S'pore study to look at converting road space to cycling paths

The potential conversion of road space would contribute to the expansion of networks in several areas over the next decade.
The potential conversion of road space would contribute to the expansion of networks in several areas over the next decade.PHOTO: ST FILE

SINGAPORE - More than 20 roads in the north-east of Singapore and the eastern parts of the island will be assessed to determine if portions of them can be reclaimed for cycling paths, in what is likely to be the first such study on this scale.

They include stretches along heavily utilised roads such as Aljunied Road, Braddell Road, Upper Serangoon Road, Upper Paya Lebar Road and MacPherson Road.

Should all plans come to fruition, experts said the additional paths - part of a national plan to boost Singapore's cycling path network to 1,300km by 2030 from 460km currently - will significantly improve convenience and safety for cyclists.

They told The Straits Times the traffic study to be done is the largest they have heard of so far in relation to converting road space to cycling paths. It is one of various initiatives in Singapore's push to become a car-lite nation.

According to tender documents seen by ST, the Land Transport Authority (LTA) is seeking engineering consultancy services to design cycling paths and related infrastructure in the eastern sector.

Plans for the construction of the cycling paths are spread out in three phases till 2030.

The potential conversion of road space would contribute to the expansion of networks in several areas over the next decade.

Estates that could significantly benefit include Geylang, which is slated to have an additional 29.5km of cycling paths, Sengkang (28.3km), Hougang (28.2km) and Serangoon (27.6km).

Industrial areas, such those as in Pasir Ris (6.6km) and Tampines (3.6km) and Bishan (1.6km), could also get cycling paths should feasibility studies come through.

The proposed new paths should connect to the existing path properly, LTA said. Where necessary, existing roads, junction and facilities should be realigned, reconfigured or reconstructed to do so.

The LTA said the studies on identified roads will analyse the traffic impact on surrounding roads that the cycling path proposals would have. Tenderers should propose localised road improvement schemes to meet traffic demands where necessary, it added.

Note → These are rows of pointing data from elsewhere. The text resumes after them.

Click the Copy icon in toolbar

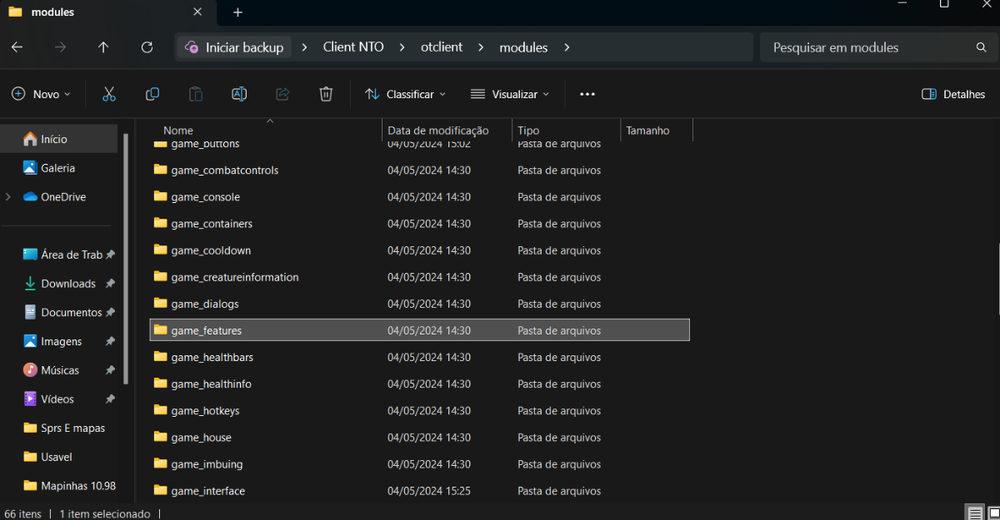(x=152, y=94)
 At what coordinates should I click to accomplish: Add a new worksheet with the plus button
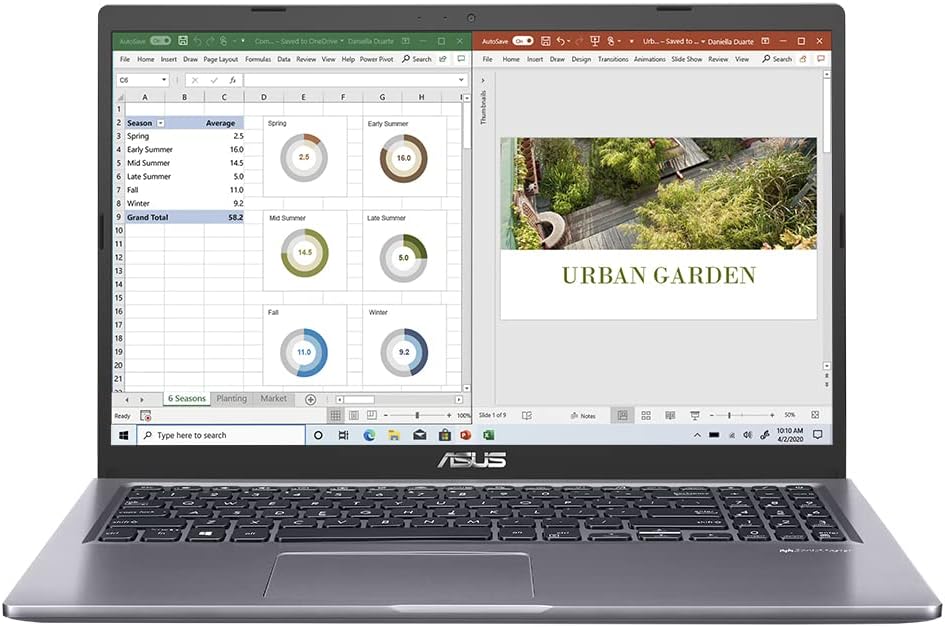point(310,398)
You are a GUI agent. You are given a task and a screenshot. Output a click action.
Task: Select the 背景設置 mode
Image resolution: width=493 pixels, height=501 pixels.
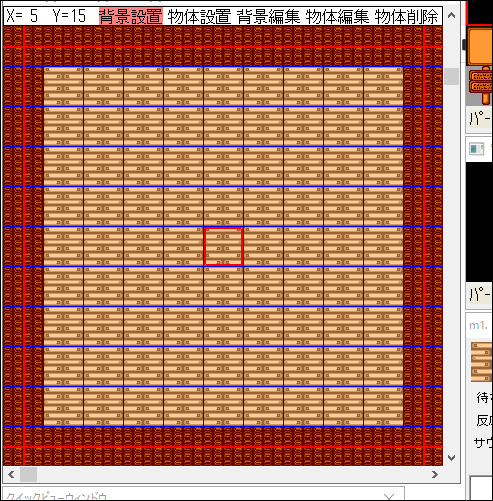point(131,16)
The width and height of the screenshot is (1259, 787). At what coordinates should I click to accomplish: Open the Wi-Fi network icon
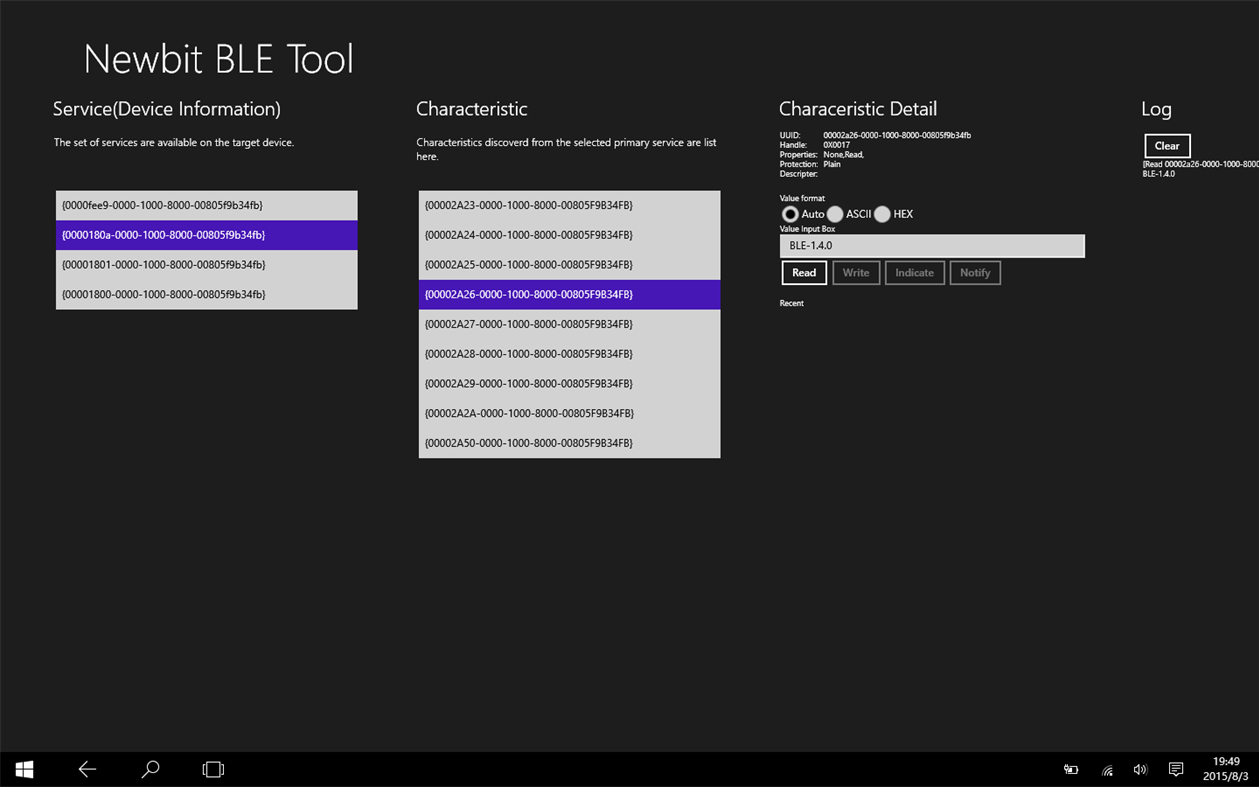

Associate Professor Walter Theseira, who heads the master of urban transport management programme at the Singapore University of Social Sciences, said the studies address the issue of lack of space to build cycling paths along some key routes.

On why major roads are being looked at, he said: "If you want to implement a good high speed commuter cycling network, there is often going to be no choice other than to align the network with the existing arterial road network.

"The arterial road network is there for a reason - it happens to be the path that is most convenient for a larger number of commuters."

Mr Gopinath Menon, a transport engineering consultant, noted that cyclists are allowed to use normal road lanes, but many refrain from doing so because they feel unsafe.

Drawing parallels to the decision to introduce dedicated bus lanes, he said while it had some impact on traffic, there was a strong case to give priority to buses as they are "efficient movers of people".

"Similarly, bicycles are a eco-friendly mode of transport that the government wants to encourage."

But he added it is unlikely that all the roads being studied will be partially reclaimed for cycling paths, due to traffic considerations.

Mr Francis Chu, the co-founder of cycling group Love Cycling SG, was pleasantly surprised to learn of the extensive plans.

He said: "Such a move is in line with the global trend post-Covid-19, with people shifting to cycling from driving or public transportation to avoid the coronavirus.

"It is a smart move by LTA to capture this opportunity."